Title
Statistical Analysis of Functions, Curves and Surfaces
Speaker
Sebastian Kurtek, Florida State University
Abstract
In this talk we will consider the problems of functional data analysis and shape analysis of parameterized curves and surfaces. The main underlying issue in these problems is the variability in data due to random parameterizations. Our approach is to form the action of parameterization groups on function spaces of interest and to remove parameterization variability using algebraic quotient operations. This requires metrics and representations that lead to desired invariances. In the case of real-valued functions, we use the Fisher-Rao Riemannian metric and the square-root velocity function (SRVF) representation to perform function registration, and to separate phase and amplitude variability in the given data.
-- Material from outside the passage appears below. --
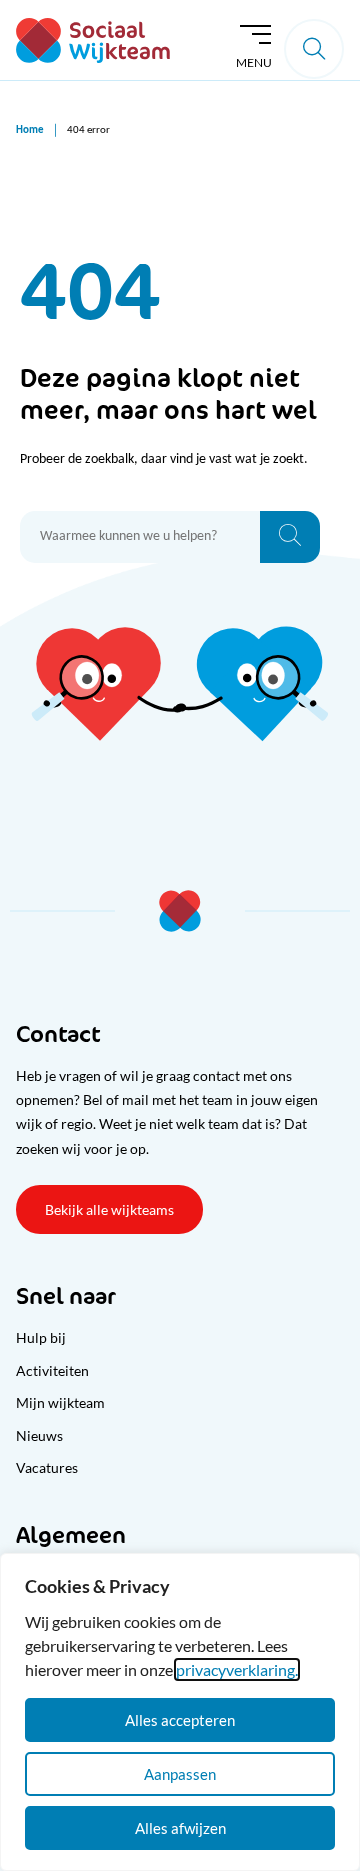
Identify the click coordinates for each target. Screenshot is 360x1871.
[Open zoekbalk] (314, 49)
For shape analysis of 2D and 3D curves, we have developed an elastic Riemannian metric and a mathematical representation that facilitates elastic shape analysis of curves. For shape analysis of 3D objects using their parameterized surfaces, we introduced a novel mathematical representation that allows their simultaneous registration and comparisons. In all of these applications, an important tool is the computation of geodesic paths on appropriate non-linear manifolds between given objects. The resulting geodesics are used to compute sample statistics and probability models on shape and function manifolds. I will demonstrate these ideas using multiple applications including medical image analysis, analysis of protein backbones, handwriting analysis and others.